» **Exercise material**:
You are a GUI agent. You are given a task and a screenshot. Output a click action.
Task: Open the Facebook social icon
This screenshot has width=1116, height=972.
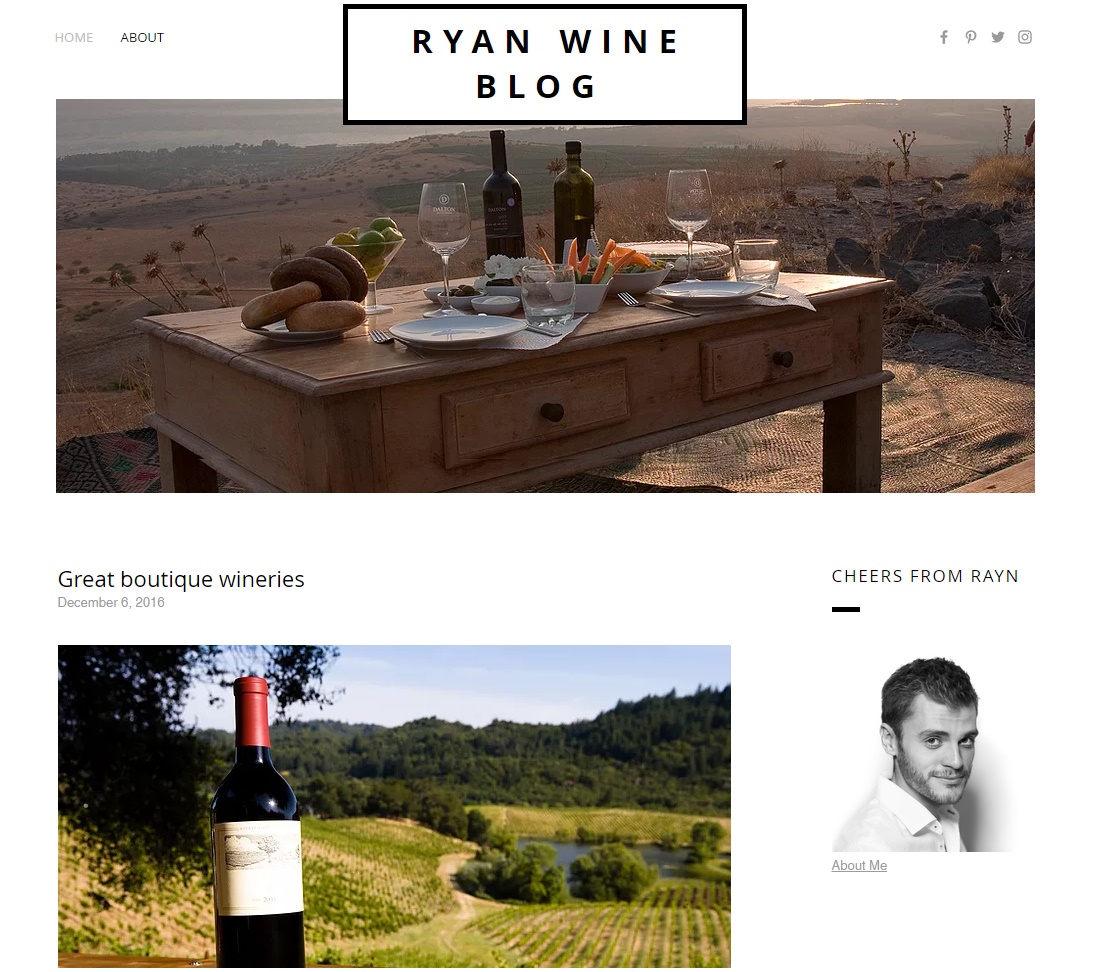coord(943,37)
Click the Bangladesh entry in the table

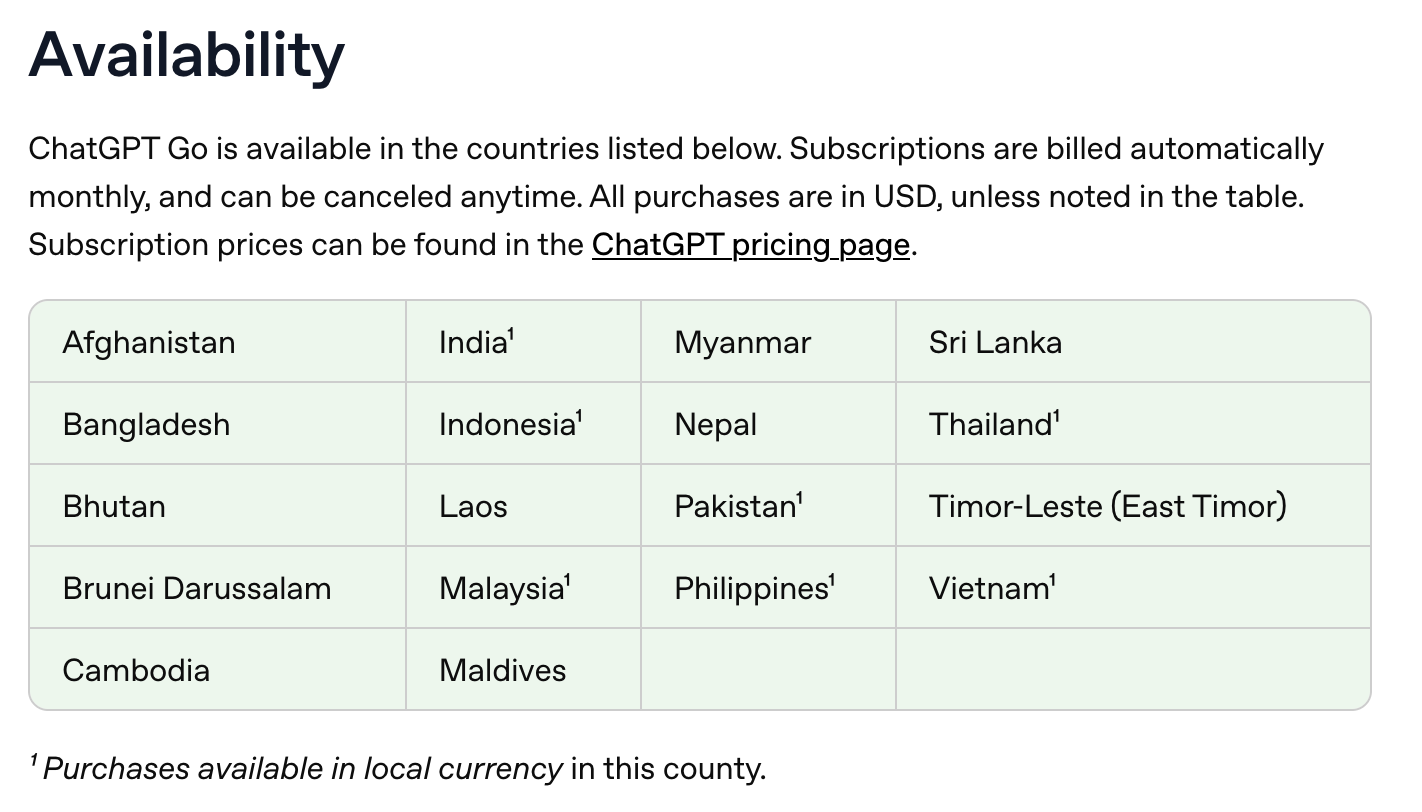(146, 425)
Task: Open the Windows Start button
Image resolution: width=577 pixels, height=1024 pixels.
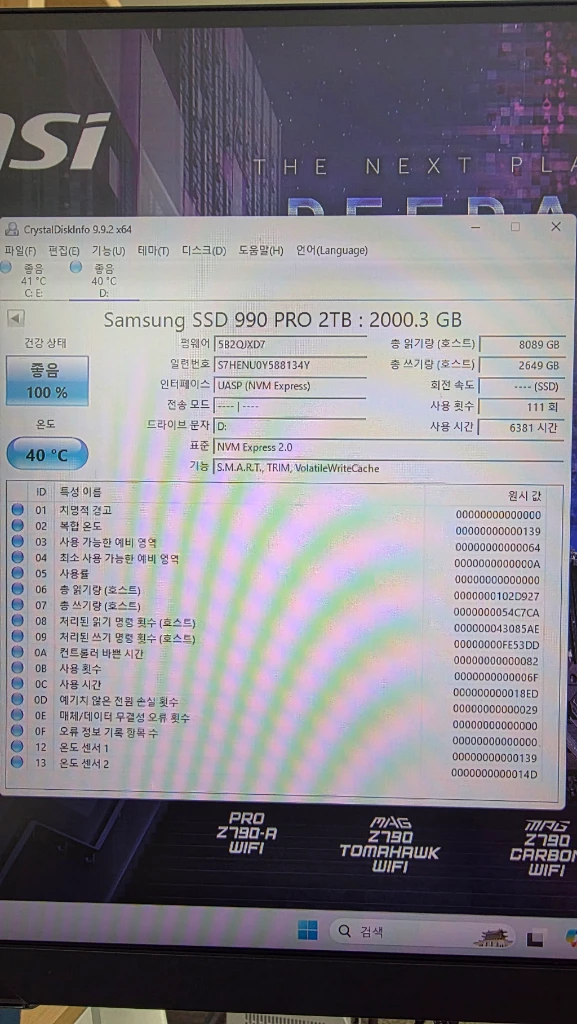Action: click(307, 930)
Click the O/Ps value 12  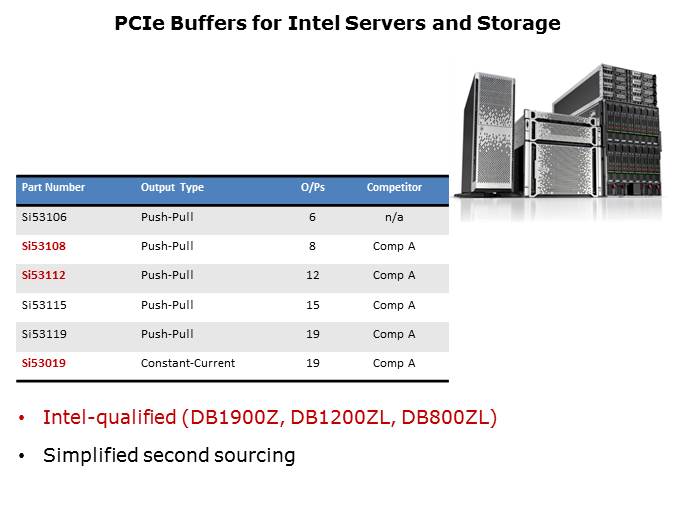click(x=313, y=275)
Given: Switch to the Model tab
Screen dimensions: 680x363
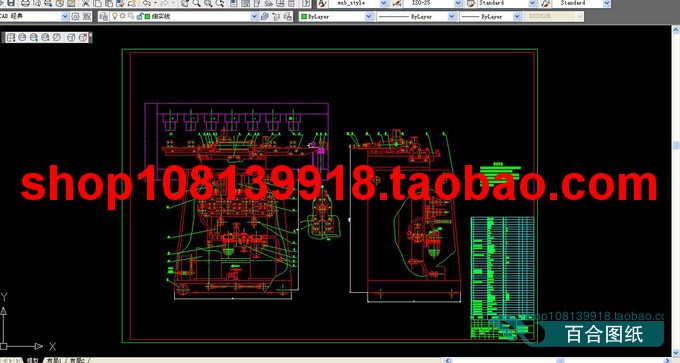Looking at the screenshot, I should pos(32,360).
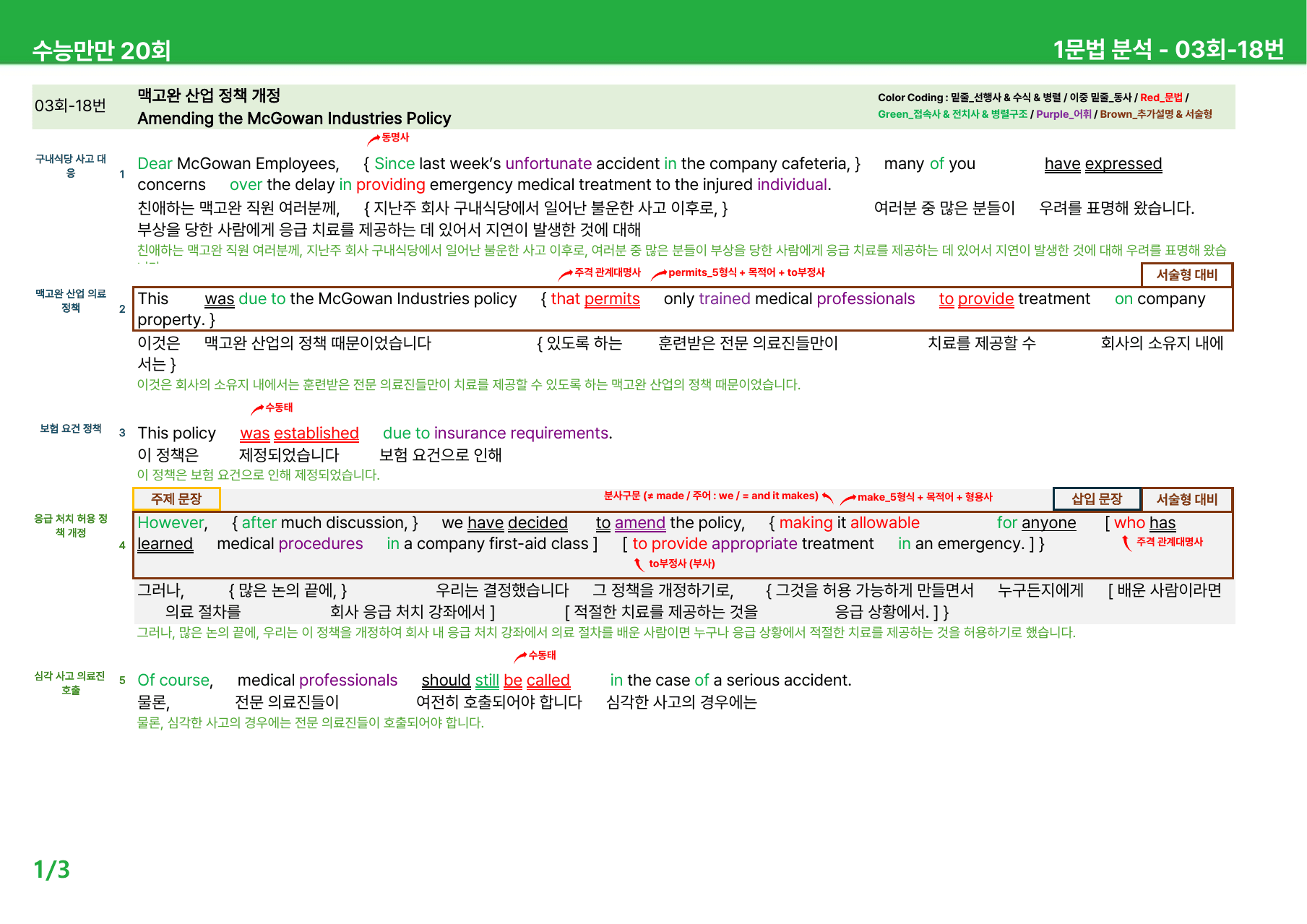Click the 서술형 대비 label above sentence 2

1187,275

» **What the exercise asks**: Please copy every line of the records above in which "Open" appears.

» **Written answer**:
Task: Open the Facebook social icon
Task: Open the Windows Start button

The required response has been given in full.